Transcribe the stretch of material from the line containing "Screen dimensions: 496x438" through the line containing "(1035, 101)", both included, reproducing each line as it stands.
[Begin Dataset rows]
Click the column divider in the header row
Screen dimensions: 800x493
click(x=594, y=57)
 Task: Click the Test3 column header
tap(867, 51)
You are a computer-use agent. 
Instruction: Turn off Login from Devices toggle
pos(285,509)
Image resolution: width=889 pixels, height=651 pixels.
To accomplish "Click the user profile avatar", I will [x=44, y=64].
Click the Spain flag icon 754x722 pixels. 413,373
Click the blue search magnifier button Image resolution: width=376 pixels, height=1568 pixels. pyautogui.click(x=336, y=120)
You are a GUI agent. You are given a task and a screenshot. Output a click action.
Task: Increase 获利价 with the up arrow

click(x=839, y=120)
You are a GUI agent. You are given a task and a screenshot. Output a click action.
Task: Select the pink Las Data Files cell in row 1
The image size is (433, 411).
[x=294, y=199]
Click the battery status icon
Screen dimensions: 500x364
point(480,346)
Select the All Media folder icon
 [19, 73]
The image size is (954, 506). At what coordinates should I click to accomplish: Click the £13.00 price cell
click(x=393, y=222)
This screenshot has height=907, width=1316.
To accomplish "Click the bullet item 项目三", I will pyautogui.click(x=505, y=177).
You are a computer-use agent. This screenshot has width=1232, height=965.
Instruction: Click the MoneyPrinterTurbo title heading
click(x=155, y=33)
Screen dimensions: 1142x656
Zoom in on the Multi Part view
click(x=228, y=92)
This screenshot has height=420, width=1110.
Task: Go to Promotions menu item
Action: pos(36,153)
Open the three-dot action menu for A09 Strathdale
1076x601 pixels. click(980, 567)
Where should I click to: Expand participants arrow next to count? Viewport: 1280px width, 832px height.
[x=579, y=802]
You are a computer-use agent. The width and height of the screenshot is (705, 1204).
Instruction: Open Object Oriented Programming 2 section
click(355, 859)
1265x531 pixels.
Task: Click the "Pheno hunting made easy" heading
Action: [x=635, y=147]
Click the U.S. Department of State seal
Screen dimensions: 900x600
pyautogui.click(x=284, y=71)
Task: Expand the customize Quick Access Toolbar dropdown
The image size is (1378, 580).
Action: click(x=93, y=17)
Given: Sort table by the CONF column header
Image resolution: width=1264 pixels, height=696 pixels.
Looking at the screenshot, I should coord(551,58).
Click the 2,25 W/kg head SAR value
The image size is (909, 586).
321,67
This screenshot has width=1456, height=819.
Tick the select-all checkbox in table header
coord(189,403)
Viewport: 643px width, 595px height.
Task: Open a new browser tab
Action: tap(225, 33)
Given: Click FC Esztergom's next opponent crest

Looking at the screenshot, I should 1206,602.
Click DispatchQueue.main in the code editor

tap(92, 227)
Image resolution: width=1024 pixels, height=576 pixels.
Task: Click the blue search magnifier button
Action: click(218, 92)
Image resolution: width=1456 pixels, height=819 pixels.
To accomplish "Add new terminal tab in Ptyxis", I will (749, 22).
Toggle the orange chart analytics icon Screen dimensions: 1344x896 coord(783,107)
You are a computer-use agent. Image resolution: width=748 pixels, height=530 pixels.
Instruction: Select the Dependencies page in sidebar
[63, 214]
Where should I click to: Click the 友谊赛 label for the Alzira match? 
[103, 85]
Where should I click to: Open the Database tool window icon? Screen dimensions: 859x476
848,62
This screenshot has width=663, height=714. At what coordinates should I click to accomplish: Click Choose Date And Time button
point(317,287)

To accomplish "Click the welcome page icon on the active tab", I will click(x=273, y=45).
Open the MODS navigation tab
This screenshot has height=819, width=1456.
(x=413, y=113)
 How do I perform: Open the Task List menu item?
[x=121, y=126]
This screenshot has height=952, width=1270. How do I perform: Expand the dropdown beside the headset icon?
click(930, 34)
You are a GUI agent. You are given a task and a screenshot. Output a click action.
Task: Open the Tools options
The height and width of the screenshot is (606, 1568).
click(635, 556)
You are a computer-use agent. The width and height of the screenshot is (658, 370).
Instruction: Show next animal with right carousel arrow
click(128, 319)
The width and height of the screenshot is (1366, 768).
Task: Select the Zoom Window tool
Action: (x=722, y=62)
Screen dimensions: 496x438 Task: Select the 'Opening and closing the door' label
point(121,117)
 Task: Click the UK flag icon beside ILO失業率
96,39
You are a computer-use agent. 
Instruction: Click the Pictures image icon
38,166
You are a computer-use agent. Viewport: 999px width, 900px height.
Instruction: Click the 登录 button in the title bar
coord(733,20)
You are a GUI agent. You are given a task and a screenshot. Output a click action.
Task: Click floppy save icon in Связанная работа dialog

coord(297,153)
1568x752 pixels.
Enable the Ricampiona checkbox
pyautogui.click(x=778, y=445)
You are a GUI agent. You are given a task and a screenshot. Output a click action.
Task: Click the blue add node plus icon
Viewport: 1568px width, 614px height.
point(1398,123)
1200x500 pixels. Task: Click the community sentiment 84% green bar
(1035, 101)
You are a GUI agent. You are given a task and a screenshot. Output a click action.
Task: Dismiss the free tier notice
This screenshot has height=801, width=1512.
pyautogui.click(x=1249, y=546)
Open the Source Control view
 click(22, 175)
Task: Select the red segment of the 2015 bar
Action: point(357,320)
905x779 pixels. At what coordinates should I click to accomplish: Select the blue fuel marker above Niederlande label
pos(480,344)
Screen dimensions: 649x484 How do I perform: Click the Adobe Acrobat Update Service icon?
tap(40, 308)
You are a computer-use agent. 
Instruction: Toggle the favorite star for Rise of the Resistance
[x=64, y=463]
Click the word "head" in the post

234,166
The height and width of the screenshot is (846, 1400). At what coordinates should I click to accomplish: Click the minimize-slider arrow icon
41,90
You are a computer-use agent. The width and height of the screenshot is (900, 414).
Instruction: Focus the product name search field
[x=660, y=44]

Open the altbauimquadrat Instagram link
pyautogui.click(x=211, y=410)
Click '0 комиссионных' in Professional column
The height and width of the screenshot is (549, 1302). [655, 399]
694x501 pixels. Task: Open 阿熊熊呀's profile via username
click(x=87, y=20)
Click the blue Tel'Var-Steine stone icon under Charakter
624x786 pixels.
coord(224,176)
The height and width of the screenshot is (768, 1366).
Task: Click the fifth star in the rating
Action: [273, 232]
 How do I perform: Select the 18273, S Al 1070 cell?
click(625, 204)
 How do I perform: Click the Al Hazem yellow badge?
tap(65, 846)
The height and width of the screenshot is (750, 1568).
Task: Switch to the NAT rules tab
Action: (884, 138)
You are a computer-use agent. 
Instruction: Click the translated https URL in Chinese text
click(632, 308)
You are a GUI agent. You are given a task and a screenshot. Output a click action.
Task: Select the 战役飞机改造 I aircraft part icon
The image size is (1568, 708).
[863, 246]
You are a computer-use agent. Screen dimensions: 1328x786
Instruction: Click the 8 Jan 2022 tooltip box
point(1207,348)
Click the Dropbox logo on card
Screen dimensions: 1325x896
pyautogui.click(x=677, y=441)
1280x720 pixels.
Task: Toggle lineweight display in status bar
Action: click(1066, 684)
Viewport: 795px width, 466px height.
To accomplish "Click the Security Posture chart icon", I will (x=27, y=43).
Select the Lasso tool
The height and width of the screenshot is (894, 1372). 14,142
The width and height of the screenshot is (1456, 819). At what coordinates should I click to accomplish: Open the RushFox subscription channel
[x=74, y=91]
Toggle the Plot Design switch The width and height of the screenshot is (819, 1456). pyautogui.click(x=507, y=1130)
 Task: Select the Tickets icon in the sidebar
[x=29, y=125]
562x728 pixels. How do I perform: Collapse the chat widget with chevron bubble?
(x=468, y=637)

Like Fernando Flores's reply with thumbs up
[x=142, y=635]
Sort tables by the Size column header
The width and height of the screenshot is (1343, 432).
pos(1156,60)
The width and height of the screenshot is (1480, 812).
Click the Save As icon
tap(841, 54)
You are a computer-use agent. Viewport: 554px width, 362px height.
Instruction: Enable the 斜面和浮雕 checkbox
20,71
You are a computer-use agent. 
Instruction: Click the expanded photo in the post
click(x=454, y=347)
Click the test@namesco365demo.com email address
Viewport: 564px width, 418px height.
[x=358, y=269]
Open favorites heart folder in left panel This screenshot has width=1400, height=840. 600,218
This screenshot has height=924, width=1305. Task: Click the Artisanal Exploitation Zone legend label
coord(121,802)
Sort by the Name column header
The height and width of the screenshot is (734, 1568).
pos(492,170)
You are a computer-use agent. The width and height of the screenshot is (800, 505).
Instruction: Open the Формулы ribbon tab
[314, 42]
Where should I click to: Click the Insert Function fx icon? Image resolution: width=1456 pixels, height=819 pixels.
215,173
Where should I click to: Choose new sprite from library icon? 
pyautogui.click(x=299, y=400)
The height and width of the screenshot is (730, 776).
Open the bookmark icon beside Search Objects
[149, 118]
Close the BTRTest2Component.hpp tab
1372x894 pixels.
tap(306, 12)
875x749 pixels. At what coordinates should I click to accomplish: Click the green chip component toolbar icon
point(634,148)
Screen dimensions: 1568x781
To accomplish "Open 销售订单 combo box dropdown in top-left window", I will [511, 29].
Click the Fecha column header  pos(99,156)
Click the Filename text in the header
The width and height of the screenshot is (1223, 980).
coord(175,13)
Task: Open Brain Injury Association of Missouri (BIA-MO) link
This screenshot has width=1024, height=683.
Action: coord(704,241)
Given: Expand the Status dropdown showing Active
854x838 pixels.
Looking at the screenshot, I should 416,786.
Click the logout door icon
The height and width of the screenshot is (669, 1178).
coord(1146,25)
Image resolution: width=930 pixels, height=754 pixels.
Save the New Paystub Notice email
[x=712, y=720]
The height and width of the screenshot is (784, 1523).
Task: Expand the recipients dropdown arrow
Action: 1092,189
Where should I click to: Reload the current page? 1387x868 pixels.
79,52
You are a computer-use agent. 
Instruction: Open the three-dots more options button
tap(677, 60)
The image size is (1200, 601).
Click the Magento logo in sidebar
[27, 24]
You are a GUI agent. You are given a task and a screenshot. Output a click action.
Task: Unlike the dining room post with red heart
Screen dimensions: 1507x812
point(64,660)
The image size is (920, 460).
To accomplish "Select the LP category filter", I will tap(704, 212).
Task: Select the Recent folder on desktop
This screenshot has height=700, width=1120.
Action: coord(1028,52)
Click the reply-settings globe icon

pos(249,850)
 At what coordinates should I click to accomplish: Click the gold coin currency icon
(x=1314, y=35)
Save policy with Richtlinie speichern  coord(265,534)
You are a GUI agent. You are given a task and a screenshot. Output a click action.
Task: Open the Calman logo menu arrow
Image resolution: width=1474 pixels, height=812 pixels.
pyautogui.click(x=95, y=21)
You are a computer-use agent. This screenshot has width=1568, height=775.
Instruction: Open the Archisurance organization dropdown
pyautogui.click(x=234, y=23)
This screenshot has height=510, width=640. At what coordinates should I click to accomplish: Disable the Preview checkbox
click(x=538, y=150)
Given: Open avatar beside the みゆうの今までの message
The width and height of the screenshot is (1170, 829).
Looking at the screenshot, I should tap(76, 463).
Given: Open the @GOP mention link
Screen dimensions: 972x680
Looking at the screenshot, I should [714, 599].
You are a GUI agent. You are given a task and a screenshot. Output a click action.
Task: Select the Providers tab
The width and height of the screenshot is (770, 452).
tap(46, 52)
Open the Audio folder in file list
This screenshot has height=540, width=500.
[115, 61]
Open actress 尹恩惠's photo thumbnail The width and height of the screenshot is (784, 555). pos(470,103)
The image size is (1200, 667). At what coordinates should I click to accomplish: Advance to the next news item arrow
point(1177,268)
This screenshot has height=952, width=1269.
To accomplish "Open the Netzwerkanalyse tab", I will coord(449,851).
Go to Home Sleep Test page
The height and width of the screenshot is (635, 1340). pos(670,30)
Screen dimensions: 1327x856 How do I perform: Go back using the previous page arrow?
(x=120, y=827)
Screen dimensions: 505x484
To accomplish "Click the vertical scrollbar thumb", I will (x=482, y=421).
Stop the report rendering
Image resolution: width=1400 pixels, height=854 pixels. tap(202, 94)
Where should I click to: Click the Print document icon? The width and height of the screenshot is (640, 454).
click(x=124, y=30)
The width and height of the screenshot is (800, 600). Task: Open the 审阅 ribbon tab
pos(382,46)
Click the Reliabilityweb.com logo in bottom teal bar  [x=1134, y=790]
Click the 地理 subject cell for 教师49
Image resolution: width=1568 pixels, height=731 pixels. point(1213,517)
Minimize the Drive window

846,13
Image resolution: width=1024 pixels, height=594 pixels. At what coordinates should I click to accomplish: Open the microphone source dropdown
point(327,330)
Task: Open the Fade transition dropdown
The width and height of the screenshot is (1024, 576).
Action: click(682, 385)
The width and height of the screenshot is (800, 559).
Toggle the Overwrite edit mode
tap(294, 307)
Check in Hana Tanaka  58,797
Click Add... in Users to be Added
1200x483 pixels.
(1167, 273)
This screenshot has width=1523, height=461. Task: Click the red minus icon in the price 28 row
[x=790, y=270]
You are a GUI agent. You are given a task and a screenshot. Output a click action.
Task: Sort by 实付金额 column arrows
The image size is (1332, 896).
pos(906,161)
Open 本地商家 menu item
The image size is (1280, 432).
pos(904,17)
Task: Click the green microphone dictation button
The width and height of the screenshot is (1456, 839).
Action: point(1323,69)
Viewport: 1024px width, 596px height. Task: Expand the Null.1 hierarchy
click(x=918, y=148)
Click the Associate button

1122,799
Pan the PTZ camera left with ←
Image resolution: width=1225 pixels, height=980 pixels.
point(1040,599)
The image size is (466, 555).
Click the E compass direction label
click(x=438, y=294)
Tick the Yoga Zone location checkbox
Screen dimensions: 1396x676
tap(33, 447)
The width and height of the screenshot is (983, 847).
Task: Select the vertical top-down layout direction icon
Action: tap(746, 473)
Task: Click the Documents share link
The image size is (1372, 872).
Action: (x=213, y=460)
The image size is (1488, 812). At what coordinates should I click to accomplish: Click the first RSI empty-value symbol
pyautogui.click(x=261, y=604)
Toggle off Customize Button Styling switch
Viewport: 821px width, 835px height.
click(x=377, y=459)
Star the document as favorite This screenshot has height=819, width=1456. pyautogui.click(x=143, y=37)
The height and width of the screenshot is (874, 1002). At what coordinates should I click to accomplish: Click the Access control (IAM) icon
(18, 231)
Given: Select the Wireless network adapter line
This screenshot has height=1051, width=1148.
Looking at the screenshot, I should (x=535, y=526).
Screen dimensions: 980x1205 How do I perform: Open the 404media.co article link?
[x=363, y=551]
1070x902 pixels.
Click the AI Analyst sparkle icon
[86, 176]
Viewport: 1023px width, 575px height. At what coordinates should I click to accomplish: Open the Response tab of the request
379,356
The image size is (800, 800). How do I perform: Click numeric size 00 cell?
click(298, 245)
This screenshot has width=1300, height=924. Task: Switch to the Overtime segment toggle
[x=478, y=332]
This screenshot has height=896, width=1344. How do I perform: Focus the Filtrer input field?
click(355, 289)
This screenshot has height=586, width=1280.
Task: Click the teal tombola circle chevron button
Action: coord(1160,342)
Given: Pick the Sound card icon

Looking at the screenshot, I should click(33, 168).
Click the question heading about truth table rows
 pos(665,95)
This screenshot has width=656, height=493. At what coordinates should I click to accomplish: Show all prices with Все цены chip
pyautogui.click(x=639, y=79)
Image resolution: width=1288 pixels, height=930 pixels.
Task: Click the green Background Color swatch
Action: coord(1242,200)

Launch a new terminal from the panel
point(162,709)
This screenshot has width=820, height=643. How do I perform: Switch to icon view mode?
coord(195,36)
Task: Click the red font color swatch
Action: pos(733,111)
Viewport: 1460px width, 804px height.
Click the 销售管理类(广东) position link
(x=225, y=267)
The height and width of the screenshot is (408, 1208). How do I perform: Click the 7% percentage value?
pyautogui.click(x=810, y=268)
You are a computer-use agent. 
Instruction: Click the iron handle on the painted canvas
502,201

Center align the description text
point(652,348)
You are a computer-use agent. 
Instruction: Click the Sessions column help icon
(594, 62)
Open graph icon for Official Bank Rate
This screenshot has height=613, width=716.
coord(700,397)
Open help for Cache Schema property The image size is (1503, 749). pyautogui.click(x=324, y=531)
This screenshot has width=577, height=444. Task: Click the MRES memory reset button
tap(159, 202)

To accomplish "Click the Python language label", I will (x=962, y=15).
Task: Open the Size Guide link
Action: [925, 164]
[End Dataset rows]
Problem solution:
Screen dimensions: 496x438 Task: Select the 'Opening and closing the door' label
point(121,117)
 Task: Click the UK flag icon beside ILO失業率
96,39
You are a computer-use agent. 
Instruction: Click the Pictures image icon
38,166
You are a computer-use agent. Viewport: 999px width, 900px height.
Instruction: Click the 登录 button in the title bar
coord(733,20)
You are a GUI agent. You are given a task and a screenshot. Output a click action.
Task: Click floppy save icon in Связанная работа dialog

coord(297,153)
1568x752 pixels.
Enable the Ricampiona checkbox
pyautogui.click(x=778, y=445)
You are a GUI agent. You are given a task and a screenshot. Output a click action.
Task: Click the blue add node plus icon
Viewport: 1568px width, 614px height.
point(1398,123)
1200x500 pixels. Task: Click the community sentiment 84% green bar
(1035, 101)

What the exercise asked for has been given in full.